红娃戳戳耶律蔷薇,附在她耳边小声道:“这两者之间好像没有差别。”
金莲一听,随即抽动小嘴儿继续啜泣。
耶律蔷薇抓抓头,就快受不了。
“那好,给你两条路走!一,穿上这套衣裳伪装成我参加宴会;二,跟我去打猎。

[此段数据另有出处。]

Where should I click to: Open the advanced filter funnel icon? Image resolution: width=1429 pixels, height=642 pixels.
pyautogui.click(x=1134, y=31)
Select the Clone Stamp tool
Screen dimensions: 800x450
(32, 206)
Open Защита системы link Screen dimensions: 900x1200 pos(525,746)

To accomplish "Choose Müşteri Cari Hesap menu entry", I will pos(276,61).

”
打猎?
金莲愣住,停止哭泣,呆呆地想了好久后脸色变得铁青。
和、和公主一起去打、打猎?
不,那个雷公子被公主的箭射中屁股,如果不是擦了袪伤膏,根本不可能在短时间内好起来,而且那罐袪伤膏……
呜呜——医管事的那罐袪伤膏太吓人了,她不要,不要!
第6章(2)
金莲惊慌失措的模样让耶律蔷薇见了觉得有机可乘。
“快过来,我看你的小臀儿挺可爱的,你不会想和我一块儿去打猎吧?”耶律蔷薇眨眨眼,露出奸诈狡猾的笑容。
金莲以龟速起身,怯怯地离开澡盆;看着三人,金莲咬住指尖、含着泪水,在耶律蔷薇的耐性告罄之前在她面前坐下。

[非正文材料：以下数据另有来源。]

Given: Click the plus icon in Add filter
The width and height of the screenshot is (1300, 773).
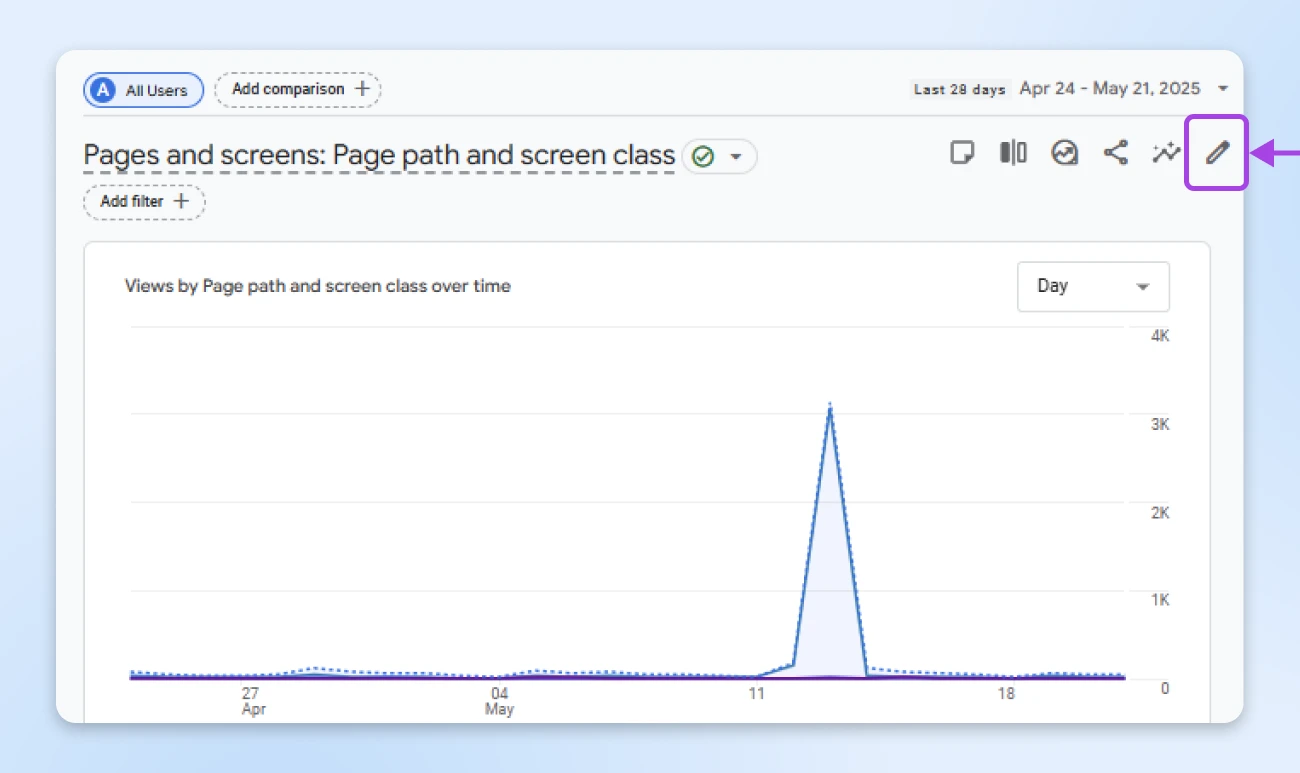Looking at the screenshot, I should pos(181,201).
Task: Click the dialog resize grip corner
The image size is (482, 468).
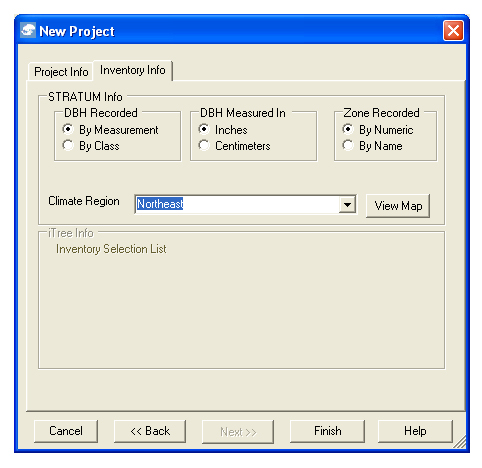Action: tap(460, 443)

“你看,这衣裳漂亮吧?”耶律蔷薇欢天喜地拿起衣裳在金莲的身上比了比,甚至要求她换上这套衣裳。
金莲咬着唇瓣,委屈地换上衣裳,步伐缓慢地由屏风后头走出来。
“你看看,刚刚好呀!”耶律蔷薇拉着金莲的手,“这分明是为你订做的,你注定要当我的替身。”
为了脱身,耶律蔷薇卯足全劲睁眼说瞎话。
金莲、金菊两人,人如其名,像盛开的菊花与莲花一般“茂盛”,福态的身形、圆滚滚的脸蛋、软软的肌肤像是能掐出油水来,教人指尖往她们的肌肤上一压,触感就像压到刚蒸好的馒头,一按下去肌肤马上就能弹回来。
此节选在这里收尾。